There is one unintended effect of the Affordable Care Act that people should pay close attention to: plan choices for individuals. While every plan must cover maternity and newborn care, as well as hospitalizations the plan level choice is now very important.
Individual Plan Choices
The Affordable Care Act (ACA) mandates four different plan designs: platinum, gold, silver, and bronze. Each level has a corresponding actuarial value: 90%, 80%, 70%, and 60% respectively. The average person picking the silver plan should expect the plan to cover 70% of actual medical expenses.
Anyone needing infertility treatment will probably incur medical expenses that will be far higher than average in two categories. First the cost of the infertility treatments themselves could be quite high – particularly if IVF is used. Second, the resulting pregnancies are often high risk and generate high levels of medical utilization.
Choose your plan accordingly. Higher premiums may make more sense.

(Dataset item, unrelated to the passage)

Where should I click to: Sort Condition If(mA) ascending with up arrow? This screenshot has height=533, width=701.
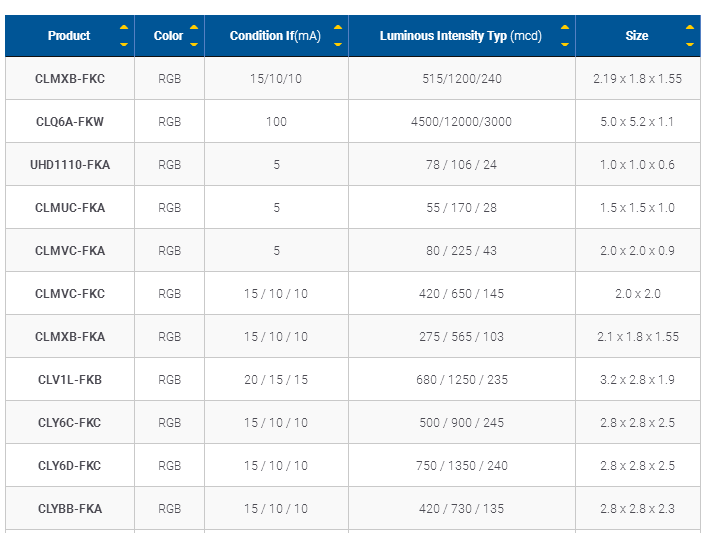(x=338, y=27)

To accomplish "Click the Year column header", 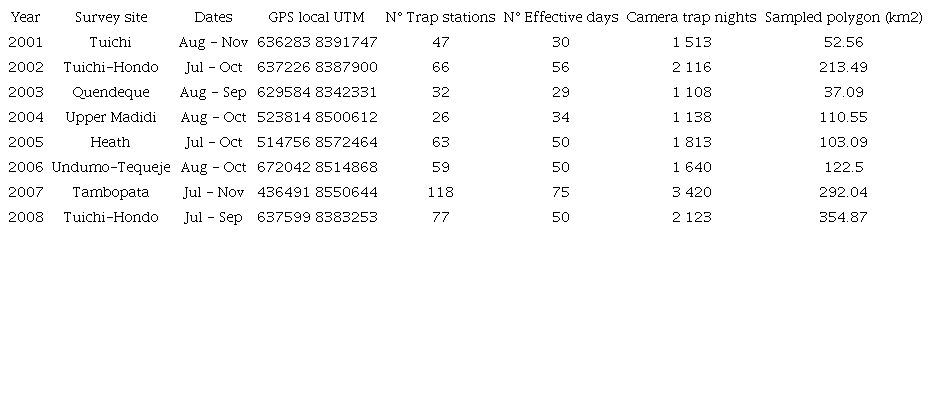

The Affordable Care Act raised the costs of un-reimbursed medical expenses in two ways. Couples undergoing infertility treatments are likely to have left-over medical bills. These expenses are tax deductible, but the value of these deductions is diminished.
The ACA raised the deduction threshold from 7.5% of adjusted gross income to 10.0%, and lowered the contribution limit on flexible spending accounts to $2,500 per employee per year.
Massachusetts Funding Option
When a state level mandate mixes together with an Affordable Care Act provision the state level mandate continues only if the state agrees to fund the extra costs. It is uncertain at this time where Massachusetts stands on estimating any incremental costs associated with expanded access, and/or unlimited infertility benefits.